Yoga for Balance: Certain yoga poses like Balasana (Child’s Pose), Virabhadrasana (Warrior Pose), and Savasana (Corpse Pose) help relieve stress and promote mental calm.

Diet for Mental Health:

Adopt Sattvic diet : Ayurveda emphasizes a Sattvic diet, which is light, pure, and nourishing. Sattvic foods include fresh fruits and vegetables, whole grains, nuts, seeds, and dairy (if tolerated), and are believed to promote mental clarity, peace, and focus.

Avoid Tamasic Foods: Ayurveda suggests avoiding foods that promote tamas (dullness and inertia), as they can contribute to lethargy and mental fog. These include processed foods, fast foods, fried foods, and leftovers, as well as excess sugar and salt.

Warm Herbal Teas: Herbal teas like Brahmi, ashwagandha, chamomile and tulsi (holy basil) are beneficial for calming the mind, reducing stress, and enhancing mental clarity.

Avoid Stimulants: Limiting caffeine and alcohol helps reduce mental and physical agitation, supporting a more balanced, calm state of mind.

Regular Mealtimes: Ayurveda emphasizes eating at consistent times to stabilize digestion and support mental balance. An early, light dinner promotes restful sleep, which is crucial for mental health.

Herbs and Spices : Include herbs like turmeric, ginger, saffron in your diet. Turmeric has anti-inflammatory properties and supports overall brain health. It improves mood and improves sleep quality Make turmeric ‘golden’ milk part of your diet. Ginger helps improve digestion and absorption, which are essential for nourishing the brain and balancing doshas. Saffron is revered for enhancing mood and is often used in ayurvedic preparations to lift spirits and reduce depression. Adding a pinch of nutmeg to warm milk at night helps to reduce anxiety and promote sound sleep.

Mindful Eating: Avoid eating in a rushed or distracted manner. Eating slowly and savouring each bite aids digestion and brings mindfulness to meals.

Building Ojas for Resilience:

‘Ojas’ is considered the essence for vitality and immunity. When ojas is strong, a person feels happy, energetic, and resilient to stress. Eating ojas-building foods, like milk, almonds, dates, and ghee, along with practices like rest and positive thinking, helps strengthen mental resilience. Rasayana herbs like Ashwagandha and Chyawanprash build ojas, nourish the mind, and increase overall resilience to stress.

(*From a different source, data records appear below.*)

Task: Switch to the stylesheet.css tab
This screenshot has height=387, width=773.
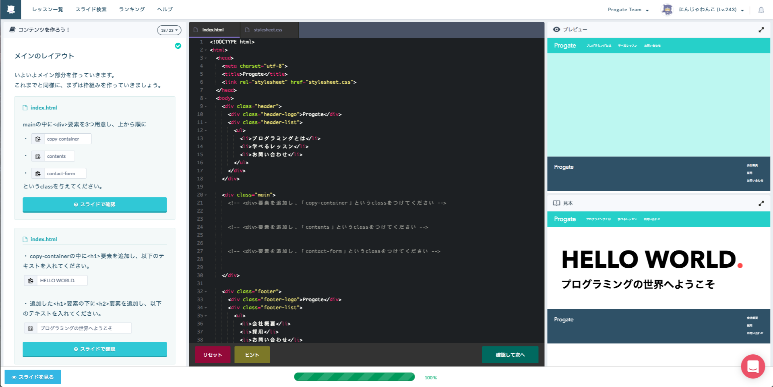Action: point(268,29)
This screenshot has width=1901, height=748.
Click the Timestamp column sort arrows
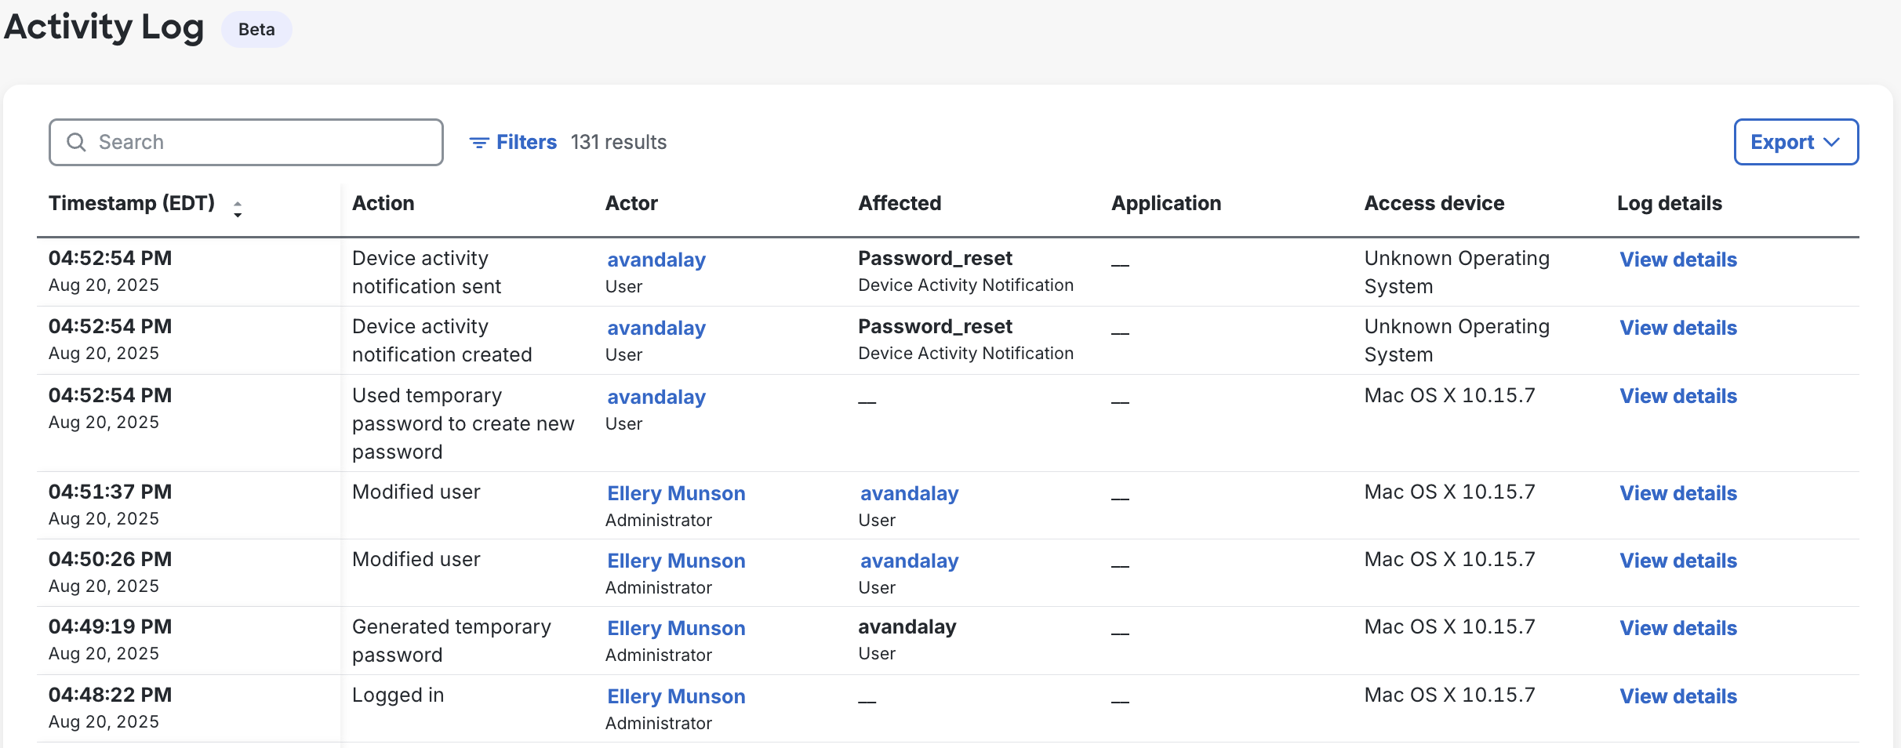coord(238,208)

Addressing Emotional Health Through Self-Reflection

Journaling and Self-Reflection: Writing down thoughts and emotions helps process feelings and gain perspective, a powerful tool for dealing with depressive or anxious thoughts.

Spiritual Practices: Ayurveda often integrates spiritual practices to foster a sense of purpose, contentment, and connection. Practices like chanting, gratitude, and positive affirmations help uplift the mind and manage emotions in a healthy way.

Ayurveda’s approach to mental health is comprehensive, aiming to create harmony in both the mind and body. By integrating these Ayurvedic principles, individuals can address depression and mood disorders through natural, gentle, and sustainable means. Ayurveda provides a personalized and comprehensive approach to mental health that focuses on achieving balance, reducing stress, and building emotional resilience. For more severe cases, it is essential to seek support from a qualified Ayurvedic practitioner or mental health professional to create a holistic plan.